# My first finned Mag heads! & the mandrels I made.



## Mirage_Man (Nov 4, 2006)

Well I spent the last few hours of spare time I had making a couple mandrels/arbors for finning Mag C&D heads. They work fantastic and make the process very easy. I can swap out the C&D in a matter of seconds and have great repeatability.

Here's a couple pictures..






















MM


----------



## jwl (Nov 4, 2006)

Looks nice. Don't suppose you will ever fin heads that aren't part of a group buy???

Hope you do another HAIII group buy, I missed the first two because I spent my light 'allowance' prior to the buys.:sigh:


----------



## Mirage_Man (Nov 4, 2006)

jwl said:


> Looks nice. Don't suppose you will ever fin heads that aren't part of a group buy???
> 
> Hope you do another HAIII group buy, I missed the first two because I spent my light 'allowance' prior to the buys.:sigh:



The answer is yes, I most certainly will to both your questions. 

MM


----------



## wquiles (Nov 4, 2006)

Very good idea and excellent job in the execution !!!

Will
(now trying to figure out to make my own set !!!)


----------



## will (Nov 4, 2006)

Mandrels are definately the way to go.
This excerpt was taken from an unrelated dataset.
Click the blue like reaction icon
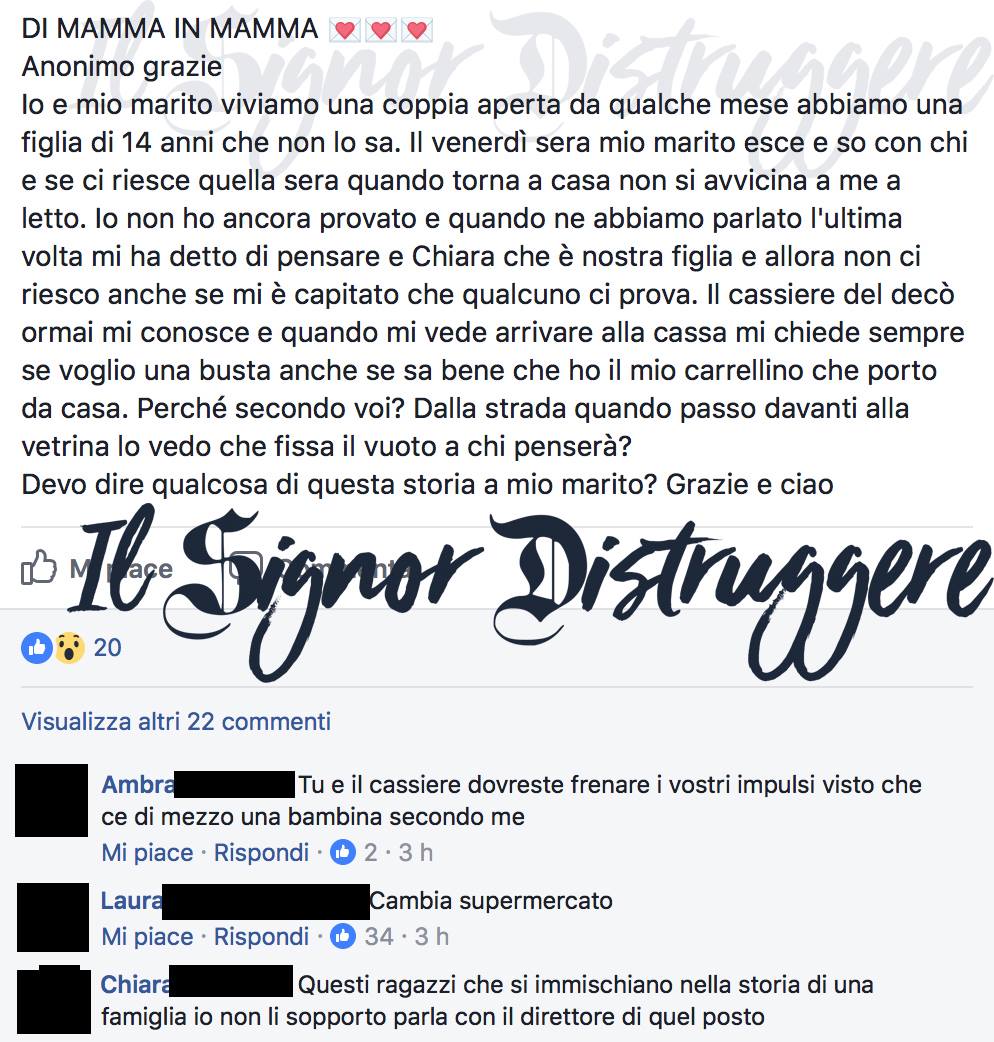Viewport: 994px width, 1042px height. [37, 648]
One item with the Maglites, keep in mind they have a + or - tolerance in their machine work. not every one is exactly the same size. If you get any that wobble, loosen it up and turn it 1/8 turn or so on the mandrel. From all my work with the minis, it looks like maglite does the inside boring and threading, then they do the outside work.


----------



## Mirage_Man (Nov 4, 2006)

From now on I'll be doing my own finning heads and grooving bodies! :naughty: Now that I have the appropriate tools and set-up I'm ready to go. All I really need now is a grinder/s to sharpen my tooling.

MM


----------



## cmacclel (Nov 4, 2006)

Good job on the mandrels. I just use a Mag "D" body and screw the head on. The I come from the other side with a live center.

If you plung a little too hard that head mayl spin on the mandrel and may damage the threads and mandrel.


Mac


----------



## cmacclel (Nov 4, 2006)

will said:


> Mandrels are definately the way to go. One item with the Maglites, keep in mind they have a + or - tolerance in their machine work. not every one is exactly the same size. If you get any that wobble, loosen it up and turn it 1/8 turn or so on the mandrel. From all my work with the minis, it looks like maglite does the inside boring and threading, then they do the outside work.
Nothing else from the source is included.